#### ASSIGNED TASK
Extract the complete listing and repeat it word for word.

+ + +

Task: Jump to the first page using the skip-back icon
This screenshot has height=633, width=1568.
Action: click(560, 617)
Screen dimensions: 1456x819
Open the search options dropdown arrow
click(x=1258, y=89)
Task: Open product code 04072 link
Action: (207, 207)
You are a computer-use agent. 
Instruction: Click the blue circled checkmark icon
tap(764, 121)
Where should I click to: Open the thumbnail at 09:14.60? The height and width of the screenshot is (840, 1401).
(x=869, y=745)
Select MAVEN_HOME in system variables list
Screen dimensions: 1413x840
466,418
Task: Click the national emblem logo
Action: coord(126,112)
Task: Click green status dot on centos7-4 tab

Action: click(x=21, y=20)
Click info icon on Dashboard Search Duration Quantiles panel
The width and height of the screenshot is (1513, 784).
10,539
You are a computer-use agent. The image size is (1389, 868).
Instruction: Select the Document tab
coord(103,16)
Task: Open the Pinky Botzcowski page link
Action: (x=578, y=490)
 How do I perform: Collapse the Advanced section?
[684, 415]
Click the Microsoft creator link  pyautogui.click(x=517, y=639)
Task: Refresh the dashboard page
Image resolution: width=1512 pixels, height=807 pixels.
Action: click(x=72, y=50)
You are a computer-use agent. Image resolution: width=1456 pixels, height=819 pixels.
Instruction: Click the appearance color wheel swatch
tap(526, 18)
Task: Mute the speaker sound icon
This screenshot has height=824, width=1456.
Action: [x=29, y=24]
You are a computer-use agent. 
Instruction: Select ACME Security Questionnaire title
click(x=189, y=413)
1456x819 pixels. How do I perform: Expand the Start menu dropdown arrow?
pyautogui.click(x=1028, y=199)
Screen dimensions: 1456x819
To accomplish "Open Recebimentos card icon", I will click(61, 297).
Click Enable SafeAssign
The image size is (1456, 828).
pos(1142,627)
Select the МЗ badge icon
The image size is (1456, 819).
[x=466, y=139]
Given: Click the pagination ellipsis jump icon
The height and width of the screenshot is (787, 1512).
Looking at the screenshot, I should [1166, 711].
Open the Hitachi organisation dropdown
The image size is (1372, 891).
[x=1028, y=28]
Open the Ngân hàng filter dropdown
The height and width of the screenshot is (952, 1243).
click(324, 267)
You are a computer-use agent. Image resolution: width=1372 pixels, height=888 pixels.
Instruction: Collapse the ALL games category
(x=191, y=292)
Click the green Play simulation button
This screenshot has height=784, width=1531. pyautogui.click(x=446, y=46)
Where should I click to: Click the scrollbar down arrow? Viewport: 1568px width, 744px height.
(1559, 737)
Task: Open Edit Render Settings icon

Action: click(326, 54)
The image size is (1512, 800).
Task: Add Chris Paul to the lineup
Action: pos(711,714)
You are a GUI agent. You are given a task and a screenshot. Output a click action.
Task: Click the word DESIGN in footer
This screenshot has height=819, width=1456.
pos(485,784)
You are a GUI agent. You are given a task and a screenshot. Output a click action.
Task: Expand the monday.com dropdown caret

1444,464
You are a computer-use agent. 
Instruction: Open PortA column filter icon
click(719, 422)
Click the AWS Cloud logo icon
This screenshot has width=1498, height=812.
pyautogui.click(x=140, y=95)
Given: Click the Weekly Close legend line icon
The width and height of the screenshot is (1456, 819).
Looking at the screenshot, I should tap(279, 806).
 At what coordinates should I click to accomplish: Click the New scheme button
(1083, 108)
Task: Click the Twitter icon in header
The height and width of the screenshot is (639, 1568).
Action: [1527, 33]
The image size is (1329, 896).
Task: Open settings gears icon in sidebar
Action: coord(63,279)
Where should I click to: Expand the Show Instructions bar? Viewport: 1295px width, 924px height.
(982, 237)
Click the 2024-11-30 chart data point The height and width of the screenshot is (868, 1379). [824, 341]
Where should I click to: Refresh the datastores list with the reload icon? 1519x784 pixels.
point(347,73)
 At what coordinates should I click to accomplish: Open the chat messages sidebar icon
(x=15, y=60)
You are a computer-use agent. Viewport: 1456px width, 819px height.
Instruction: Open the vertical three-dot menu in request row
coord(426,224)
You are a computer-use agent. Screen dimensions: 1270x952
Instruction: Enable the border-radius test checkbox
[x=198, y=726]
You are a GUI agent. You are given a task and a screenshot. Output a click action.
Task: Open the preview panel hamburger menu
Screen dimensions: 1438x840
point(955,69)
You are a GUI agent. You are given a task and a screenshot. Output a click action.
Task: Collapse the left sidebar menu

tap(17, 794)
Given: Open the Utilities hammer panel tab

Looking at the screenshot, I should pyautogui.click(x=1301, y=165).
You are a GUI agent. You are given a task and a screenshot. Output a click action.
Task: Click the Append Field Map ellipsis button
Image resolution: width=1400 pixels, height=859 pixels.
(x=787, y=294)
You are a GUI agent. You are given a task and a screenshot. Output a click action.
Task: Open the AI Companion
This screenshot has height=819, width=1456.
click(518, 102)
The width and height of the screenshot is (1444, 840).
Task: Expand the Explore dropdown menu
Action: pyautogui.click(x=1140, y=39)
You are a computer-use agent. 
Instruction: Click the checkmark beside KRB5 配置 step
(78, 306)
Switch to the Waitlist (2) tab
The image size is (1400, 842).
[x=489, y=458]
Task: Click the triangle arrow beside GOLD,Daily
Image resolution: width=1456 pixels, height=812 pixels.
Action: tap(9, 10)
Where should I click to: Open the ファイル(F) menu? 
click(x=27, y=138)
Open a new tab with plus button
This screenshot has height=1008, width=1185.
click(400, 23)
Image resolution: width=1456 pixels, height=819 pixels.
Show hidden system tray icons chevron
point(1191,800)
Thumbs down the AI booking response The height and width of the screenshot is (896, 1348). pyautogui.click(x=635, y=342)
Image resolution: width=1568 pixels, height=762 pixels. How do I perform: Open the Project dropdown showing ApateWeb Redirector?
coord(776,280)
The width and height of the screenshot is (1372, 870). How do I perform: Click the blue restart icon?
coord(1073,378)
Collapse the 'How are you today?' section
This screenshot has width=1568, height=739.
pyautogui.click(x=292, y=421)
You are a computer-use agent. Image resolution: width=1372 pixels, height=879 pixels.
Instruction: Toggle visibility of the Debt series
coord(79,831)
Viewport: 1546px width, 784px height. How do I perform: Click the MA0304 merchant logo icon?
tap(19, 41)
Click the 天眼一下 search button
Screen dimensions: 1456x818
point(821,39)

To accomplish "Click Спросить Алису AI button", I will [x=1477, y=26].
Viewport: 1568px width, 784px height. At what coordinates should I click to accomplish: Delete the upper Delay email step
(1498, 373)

+ + +

#### SOLUTION FOR THIS PROBLEM
Task: Jump to the first page using the skip-back icon
This screenshot has height=633, width=1568.
Action: click(560, 617)
Screen dimensions: 1456x819
Open the search options dropdown arrow
click(x=1258, y=89)
Task: Open product code 04072 link
Action: (207, 207)
You are a computer-use agent. 
Instruction: Click the blue circled checkmark icon
tap(764, 121)
Where should I click to: Open the thumbnail at 09:14.60? The height and width of the screenshot is (840, 1401).
(x=869, y=745)
Select MAVEN_HOME in system variables list
Screen dimensions: 1413x840
466,418
Task: Click the national emblem logo
Action: coord(126,112)
Task: Click green status dot on centos7-4 tab

Action: click(x=21, y=20)
Click info icon on Dashboard Search Duration Quantiles panel
The width and height of the screenshot is (1513, 784).
10,539
You are a computer-use agent. The image size is (1389, 868).
Instruction: Select the Document tab
coord(103,16)
Task: Open the Pinky Botzcowski page link
Action: (x=578, y=490)
 How do I perform: Collapse the Advanced section?
[684, 415]
Click the Microsoft creator link  pyautogui.click(x=517, y=639)
Task: Refresh the dashboard page
Image resolution: width=1512 pixels, height=807 pixels.
Action: click(x=72, y=50)
You are a computer-use agent. Image resolution: width=1456 pixels, height=819 pixels.
Instruction: Click the appearance color wheel swatch
tap(526, 18)
Task: Mute the speaker sound icon
This screenshot has height=824, width=1456.
Action: [x=29, y=24]
You are a computer-use agent. 
Instruction: Select ACME Security Questionnaire title
click(x=189, y=413)
1456x819 pixels. How do I perform: Expand the Start menu dropdown arrow?
pyautogui.click(x=1028, y=199)
Screen dimensions: 1456x819
To accomplish "Open Recebimentos card icon", I will click(61, 297).
Click Enable SafeAssign
The image size is (1456, 828).
pos(1142,627)
Select the МЗ badge icon
The image size is (1456, 819).
[x=466, y=139]
Given: Click the pagination ellipsis jump icon
The height and width of the screenshot is (787, 1512).
Looking at the screenshot, I should [1166, 711].
Open the Hitachi organisation dropdown
The image size is (1372, 891).
[x=1028, y=28]
Open the Ngân hàng filter dropdown
The height and width of the screenshot is (952, 1243).
click(324, 267)
You are a computer-use agent. Image resolution: width=1372 pixels, height=888 pixels.
Instruction: Collapse the ALL games category
(x=191, y=292)
Click the green Play simulation button
This screenshot has height=784, width=1531. pyautogui.click(x=446, y=46)
Where should I click to: Click the scrollbar down arrow? Viewport: 1568px width, 744px height.
(1559, 737)
Task: Open Edit Render Settings icon

Action: click(326, 54)
The image size is (1512, 800).
Task: Add Chris Paul to the lineup
Action: pos(711,714)
You are a GUI agent. You are given a task and a screenshot. Output a click action.
Task: Click the word DESIGN in footer
This screenshot has height=819, width=1456.
pos(485,784)
You are a GUI agent. You are given a task and a screenshot. Output a click action.
Task: Expand the monday.com dropdown caret

1444,464
You are a computer-use agent. 
Instruction: Open PortA column filter icon
click(719, 422)
Click the AWS Cloud logo icon
This screenshot has width=1498, height=812.
pyautogui.click(x=140, y=95)
Given: Click the Weekly Close legend line icon
The width and height of the screenshot is (1456, 819).
Looking at the screenshot, I should tap(279, 806).
 At what coordinates should I click to accomplish: Click the New scheme button
(1083, 108)
Task: Click the Twitter icon in header
The height and width of the screenshot is (639, 1568).
Action: [1527, 33]
The image size is (1329, 896).
Task: Open settings gears icon in sidebar
Action: coord(63,279)
Where should I click to: Expand the Show Instructions bar? Viewport: 1295px width, 924px height.
(982, 237)
Click the 2024-11-30 chart data point The height and width of the screenshot is (868, 1379). [824, 341]
Where should I click to: Refresh the datastores list with the reload icon? 1519x784 pixels.
point(347,73)
 At what coordinates should I click to accomplish: Open the chat messages sidebar icon
(x=15, y=60)
You are a computer-use agent. Viewport: 1456px width, 819px height.
Instruction: Open the vertical three-dot menu in request row
coord(426,224)
You are a computer-use agent. Screen dimensions: 1270x952
Instruction: Enable the border-radius test checkbox
[x=198, y=726]
You are a GUI agent. You are given a task and a screenshot. Output a click action.
Task: Open the preview panel hamburger menu
Screen dimensions: 1438x840
point(955,69)
You are a GUI agent. You are given a task and a screenshot. Output a click action.
Task: Collapse the left sidebar menu

tap(17, 794)
Given: Open the Utilities hammer panel tab

Looking at the screenshot, I should pyautogui.click(x=1301, y=165).
You are a GUI agent. You are given a task and a screenshot. Output a click action.
Task: Click the Append Field Map ellipsis button
Image resolution: width=1400 pixels, height=859 pixels.
(x=787, y=294)
You are a GUI agent. You are given a task and a screenshot. Output a click action.
Task: Open the AI Companion
This screenshot has height=819, width=1456.
click(518, 102)
The width and height of the screenshot is (1444, 840).
Task: Expand the Explore dropdown menu
Action: pyautogui.click(x=1140, y=39)
You are a computer-use agent. 
Instruction: Click the checkmark beside KRB5 配置 step
(78, 306)
Switch to the Waitlist (2) tab
The image size is (1400, 842).
[x=489, y=458]
Task: Click the triangle arrow beside GOLD,Daily
Image resolution: width=1456 pixels, height=812 pixels.
Action: tap(9, 10)
Where should I click to: Open the ファイル(F) menu? 
click(x=27, y=138)
Open a new tab with plus button
This screenshot has height=1008, width=1185.
click(400, 23)
Image resolution: width=1456 pixels, height=819 pixels.
Show hidden system tray icons chevron
point(1191,800)
Thumbs down the AI booking response The height and width of the screenshot is (896, 1348). pyautogui.click(x=635, y=342)
Image resolution: width=1568 pixels, height=762 pixels. How do I perform: Open the Project dropdown showing ApateWeb Redirector?
coord(776,280)
The width and height of the screenshot is (1372, 870). How do I perform: Click the blue restart icon?
coord(1073,378)
Collapse the 'How are you today?' section
This screenshot has width=1568, height=739.
pyautogui.click(x=292, y=421)
You are a computer-use agent. Image resolution: width=1372 pixels, height=879 pixels.
Instruction: Toggle visibility of the Debt series
coord(79,831)
Viewport: 1546px width, 784px height. How do I perform: Click the MA0304 merchant logo icon?
tap(19, 41)
Click the 天眼一下 search button
Screen dimensions: 1456x818
point(821,39)

To accomplish "Click Спросить Алису AI button", I will [x=1477, y=26].
Viewport: 1568px width, 784px height. At what coordinates should I click to accomplish: Delete the upper Delay email step
(1498, 373)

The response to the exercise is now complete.